INSTRUCTIONS FOR THE TASK:
Transcribe the records in full, keeping every word exactly as given.

*** Opening of DATA ***

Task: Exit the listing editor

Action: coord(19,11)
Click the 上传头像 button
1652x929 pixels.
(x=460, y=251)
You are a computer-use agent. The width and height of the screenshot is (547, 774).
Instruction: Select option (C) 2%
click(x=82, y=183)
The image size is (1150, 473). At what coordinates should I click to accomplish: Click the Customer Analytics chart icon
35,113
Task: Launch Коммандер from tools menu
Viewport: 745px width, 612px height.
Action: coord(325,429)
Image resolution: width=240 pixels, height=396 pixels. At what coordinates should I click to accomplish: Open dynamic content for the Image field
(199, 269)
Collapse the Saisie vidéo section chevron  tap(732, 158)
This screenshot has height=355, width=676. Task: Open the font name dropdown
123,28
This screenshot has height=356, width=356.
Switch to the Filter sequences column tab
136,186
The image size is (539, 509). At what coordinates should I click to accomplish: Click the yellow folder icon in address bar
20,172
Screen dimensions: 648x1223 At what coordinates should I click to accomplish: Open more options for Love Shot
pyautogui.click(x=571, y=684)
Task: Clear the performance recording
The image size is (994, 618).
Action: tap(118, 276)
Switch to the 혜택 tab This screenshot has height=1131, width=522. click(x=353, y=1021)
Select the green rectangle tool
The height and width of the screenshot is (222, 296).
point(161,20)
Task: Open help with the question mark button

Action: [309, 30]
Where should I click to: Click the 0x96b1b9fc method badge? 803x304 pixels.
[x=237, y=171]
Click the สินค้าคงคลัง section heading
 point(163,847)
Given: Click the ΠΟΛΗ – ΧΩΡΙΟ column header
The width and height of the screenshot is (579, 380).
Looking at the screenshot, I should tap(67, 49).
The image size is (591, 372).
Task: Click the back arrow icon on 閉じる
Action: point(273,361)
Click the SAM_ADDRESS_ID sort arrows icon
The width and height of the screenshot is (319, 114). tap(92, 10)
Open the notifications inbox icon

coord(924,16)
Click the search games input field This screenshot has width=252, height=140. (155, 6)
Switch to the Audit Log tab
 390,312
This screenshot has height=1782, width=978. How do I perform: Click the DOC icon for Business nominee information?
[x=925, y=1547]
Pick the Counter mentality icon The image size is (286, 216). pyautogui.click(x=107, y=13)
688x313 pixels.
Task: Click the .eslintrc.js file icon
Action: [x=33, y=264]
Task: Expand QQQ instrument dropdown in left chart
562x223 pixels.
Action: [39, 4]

*** Close of DATA ***

RESULT BELOW:
Task: Exit the listing editor

Action: coord(19,11)
Click the 上传头像 button
1652x929 pixels.
(x=460, y=251)
You are a computer-use agent. The width and height of the screenshot is (547, 774).
Instruction: Select option (C) 2%
click(x=82, y=183)
The image size is (1150, 473). At what coordinates should I click to accomplish: Click the Customer Analytics chart icon
35,113
Task: Launch Коммандер from tools menu
Viewport: 745px width, 612px height.
Action: coord(325,429)
Image resolution: width=240 pixels, height=396 pixels. At what coordinates should I click to accomplish: Open dynamic content for the Image field
(199, 269)
Collapse the Saisie vidéo section chevron  tap(732, 158)
This screenshot has height=355, width=676. Task: Open the font name dropdown
123,28
This screenshot has height=356, width=356.
Switch to the Filter sequences column tab
136,186
The image size is (539, 509). At what coordinates should I click to accomplish: Click the yellow folder icon in address bar
20,172
Screen dimensions: 648x1223 At what coordinates should I click to accomplish: Open more options for Love Shot
pyautogui.click(x=571, y=684)
Task: Clear the performance recording
The image size is (994, 618).
Action: tap(118, 276)
Switch to the 혜택 tab This screenshot has height=1131, width=522. click(x=353, y=1021)
Select the green rectangle tool
The height and width of the screenshot is (222, 296).
point(161,20)
Task: Open help with the question mark button

Action: [309, 30]
Where should I click to: Click the 0x96b1b9fc method badge? 803x304 pixels.
[x=237, y=171]
Click the สินค้าคงคลัง section heading
 point(163,847)
Given: Click the ΠΟΛΗ – ΧΩΡΙΟ column header
The width and height of the screenshot is (579, 380).
Looking at the screenshot, I should tap(67, 49).
The image size is (591, 372).
Task: Click the back arrow icon on 閉じる
Action: point(273,361)
Click the SAM_ADDRESS_ID sort arrows icon
The width and height of the screenshot is (319, 114). tap(92, 10)
Open the notifications inbox icon

coord(924,16)
Click the search games input field This screenshot has width=252, height=140. (155, 6)
Switch to the Audit Log tab
 390,312
This screenshot has height=1782, width=978. How do I perform: Click the DOC icon for Business nominee information?
[x=925, y=1547]
Pick the Counter mentality icon The image size is (286, 216). pyautogui.click(x=107, y=13)
688x313 pixels.
Task: Click the .eslintrc.js file icon
Action: [x=33, y=264]
Task: Expand QQQ instrument dropdown in left chart
562x223 pixels.
Action: [39, 4]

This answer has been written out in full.